Women earn 82% of the salary of their male counterparts. The inference has always been that they are supposed to consider themselves extraordinarily lucky, and accept that 12% drop like the gravitational cost of aging and the compromise of Spanx.

Neither is something a man would ever be expected to do, and all part of the corporate culture first alluded to by Canadian social scientist Elliott Jacques in his 1951 publication The Changing Culture of a Factory.

Corporate culture and societal norms are key factors in the persistence of salary deficiencies and the imbalance of upper management positions held by women. Much like Australia’s National Apology to the Stolen Generations in 2008, 1972’s Equal Pay Act has essentially proven to be little more than lip service after the initial fervour and conversions wore off.

The ‘glass ceiling’ is a term coined by American management consultant and subsequent author Marilyn Loder in 1978. We didn’t even have GPS or computer viruses then; Bill Gates was 23 years old, Elvis was freshly not wearing his blue suede shoes and Bluetooth was more than two decades away.

• [Records provided]
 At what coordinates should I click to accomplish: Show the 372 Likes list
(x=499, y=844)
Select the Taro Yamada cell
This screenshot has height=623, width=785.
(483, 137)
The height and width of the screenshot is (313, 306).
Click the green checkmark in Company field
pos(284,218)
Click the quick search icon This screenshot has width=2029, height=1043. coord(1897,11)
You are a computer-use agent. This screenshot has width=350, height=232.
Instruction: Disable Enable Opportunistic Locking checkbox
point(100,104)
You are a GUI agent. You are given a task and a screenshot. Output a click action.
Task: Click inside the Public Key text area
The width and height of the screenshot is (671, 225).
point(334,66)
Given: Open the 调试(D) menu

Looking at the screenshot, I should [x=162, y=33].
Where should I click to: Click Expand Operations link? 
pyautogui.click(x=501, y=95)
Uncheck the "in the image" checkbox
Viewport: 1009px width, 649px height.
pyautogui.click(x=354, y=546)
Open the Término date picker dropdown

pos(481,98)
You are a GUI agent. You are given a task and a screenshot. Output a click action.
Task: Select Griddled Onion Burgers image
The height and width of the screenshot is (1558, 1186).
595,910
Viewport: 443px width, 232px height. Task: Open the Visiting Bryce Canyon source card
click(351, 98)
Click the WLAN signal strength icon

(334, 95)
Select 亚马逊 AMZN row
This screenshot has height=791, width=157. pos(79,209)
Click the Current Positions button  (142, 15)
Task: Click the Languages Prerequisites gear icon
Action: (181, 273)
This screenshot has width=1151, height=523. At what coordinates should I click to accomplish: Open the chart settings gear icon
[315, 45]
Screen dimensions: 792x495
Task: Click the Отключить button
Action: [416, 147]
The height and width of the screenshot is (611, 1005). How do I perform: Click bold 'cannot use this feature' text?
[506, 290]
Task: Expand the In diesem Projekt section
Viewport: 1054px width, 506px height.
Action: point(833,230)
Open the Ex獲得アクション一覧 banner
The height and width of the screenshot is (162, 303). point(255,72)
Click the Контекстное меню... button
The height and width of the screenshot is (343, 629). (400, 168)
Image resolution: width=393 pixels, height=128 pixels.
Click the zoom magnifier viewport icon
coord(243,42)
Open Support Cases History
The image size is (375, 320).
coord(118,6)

• [What to do]
a - Rewrite the paragraph beginning "Corporate culture and societal norms" from the passage on the gender pay gap in shorter form, keeping its main facts.
b - Write a continuation of the passage on the gender pay gap, starting after its final sentence.
The lines above come from a different source than the passage on the gender pay gap.

• [Set of answers]
a - Corporate culture and societal norms largely explain why women stay underpaid and underrepresented in upper management. Like Australia's 2008 National Apology to the Stolen Generations, the 1972 Equal Pay Act has amounted to little more than lip service once the early fervor faded.

b -
It was the year China fully engaged in the process of globalisation, the very beginnings of economic reform that shifted focus from political ideology to economic development; and Mark Zuckerberg was minus six-years-old.

There have been incredible global, social and technological advances since Loder first recognised this ‘glass ceiling’ and still, there has been little gain in the broad, deep, and relentless pursuit for women to cease being continually stymied by their XX chromosome.

Ironically, the first lasting gift from her dad.

Although we’ve all been looking at it for 43 years, this ceiling is apparently invisible.

Certainly indivisible, in the corporate world; regardless of the happy-clappy stats invited to jump out of a cake during any Global Workplace Forum as soon as the words “Women’s Power Index” are mentioned.

However, the Dental Board of Australia reveals that 50.2% of dental practitioners across the country are women, with 55% of that figure being recent graduates.

Women are attracted to a career in dentistry because of the ethnic diversity, and greater workplace flexibility when bringing up children in comparison to other well salaried professions.

Clearly a line has been drawn along this invisible ceiling; and women dentists are smashing straight through it with Invisalign.

Maybe the Invisalign treatment, that inconspicuous process of incremental and permanent adjustment, is the graphic expression of stealthy progress being made in finally straightening out the innate crookedness of gender inequality.